INSTRUCTIONS FOR THE TASK
Your answer should hold exactly the lines from the line containing "Given: Open Photoshop from the taskbar" through the end of the entries that follow.

====== DATASET ENTRIES ======

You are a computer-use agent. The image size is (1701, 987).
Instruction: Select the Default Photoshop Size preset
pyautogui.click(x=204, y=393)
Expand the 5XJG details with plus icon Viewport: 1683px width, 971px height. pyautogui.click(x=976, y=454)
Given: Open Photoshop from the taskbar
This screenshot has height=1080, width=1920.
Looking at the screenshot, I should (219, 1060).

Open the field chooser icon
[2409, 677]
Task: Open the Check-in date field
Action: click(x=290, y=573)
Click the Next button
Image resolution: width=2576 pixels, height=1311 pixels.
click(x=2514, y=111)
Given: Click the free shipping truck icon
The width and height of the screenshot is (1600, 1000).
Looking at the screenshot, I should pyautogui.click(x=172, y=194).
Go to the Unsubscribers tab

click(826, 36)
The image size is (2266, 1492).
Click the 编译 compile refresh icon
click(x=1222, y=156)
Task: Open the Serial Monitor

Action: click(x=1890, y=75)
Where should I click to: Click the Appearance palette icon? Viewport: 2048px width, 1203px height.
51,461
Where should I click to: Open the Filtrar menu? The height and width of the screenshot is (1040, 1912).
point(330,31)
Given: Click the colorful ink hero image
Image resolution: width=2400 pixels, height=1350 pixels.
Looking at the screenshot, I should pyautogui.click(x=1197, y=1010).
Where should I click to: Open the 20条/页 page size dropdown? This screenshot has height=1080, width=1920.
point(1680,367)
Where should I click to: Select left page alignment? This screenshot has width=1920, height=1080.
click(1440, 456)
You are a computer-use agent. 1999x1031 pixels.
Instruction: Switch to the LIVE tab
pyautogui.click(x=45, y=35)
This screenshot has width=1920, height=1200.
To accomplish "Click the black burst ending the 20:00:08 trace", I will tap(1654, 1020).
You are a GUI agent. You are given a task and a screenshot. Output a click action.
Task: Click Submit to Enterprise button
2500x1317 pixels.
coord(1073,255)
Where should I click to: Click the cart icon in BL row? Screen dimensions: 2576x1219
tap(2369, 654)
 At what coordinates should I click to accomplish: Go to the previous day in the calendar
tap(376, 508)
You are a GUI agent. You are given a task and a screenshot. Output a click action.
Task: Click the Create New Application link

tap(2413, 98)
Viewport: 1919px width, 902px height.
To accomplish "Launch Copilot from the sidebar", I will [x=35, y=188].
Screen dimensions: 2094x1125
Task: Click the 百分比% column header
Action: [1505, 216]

======

ANSWER TO THE PROBLEM
Given: Open Photoshop from the taskbar
This screenshot has height=1080, width=1920.
Looking at the screenshot, I should (219, 1060).

Open the field chooser icon
[2409, 677]
Task: Open the Check-in date field
Action: click(x=290, y=573)
Click the Next button
Image resolution: width=2576 pixels, height=1311 pixels.
click(x=2514, y=111)
Given: Click the free shipping truck icon
The width and height of the screenshot is (1600, 1000).
Looking at the screenshot, I should pyautogui.click(x=172, y=194).
Go to the Unsubscribers tab

click(826, 36)
The image size is (2266, 1492).
Click the 编译 compile refresh icon
click(x=1222, y=156)
Task: Open the Serial Monitor

Action: click(x=1890, y=75)
Where should I click to: Click the Appearance palette icon? Viewport: 2048px width, 1203px height.
51,461
Where should I click to: Open the Filtrar menu? The height and width of the screenshot is (1040, 1912).
point(330,31)
Given: Click the colorful ink hero image
Image resolution: width=2400 pixels, height=1350 pixels.
Looking at the screenshot, I should pyautogui.click(x=1197, y=1010).
Where should I click to: Open the 20条/页 page size dropdown? This screenshot has height=1080, width=1920.
point(1680,367)
Where should I click to: Select left page alignment? This screenshot has width=1920, height=1080.
click(1440, 456)
You are a computer-use agent. 1999x1031 pixels.
Instruction: Switch to the LIVE tab
pyautogui.click(x=45, y=35)
This screenshot has width=1920, height=1200.
To accomplish "Click the black burst ending the 20:00:08 trace", I will tap(1654, 1020).
You are a GUI agent. You are given a task and a screenshot. Output a click action.
Task: Click Submit to Enterprise button
2500x1317 pixels.
coord(1073,255)
Where should I click to: Click the cart icon in BL row? Screen dimensions: 2576x1219
tap(2369, 654)
 At what coordinates should I click to accomplish: Go to the previous day in the calendar
tap(376, 508)
You are a GUI agent. You are given a task and a screenshot. Output a click action.
Task: Click the Create New Application link

tap(2413, 98)
Viewport: 1919px width, 902px height.
To accomplish "Launch Copilot from the sidebar", I will [x=35, y=188].
Screen dimensions: 2094x1125
Task: Click the 百分比% column header
Action: [1505, 216]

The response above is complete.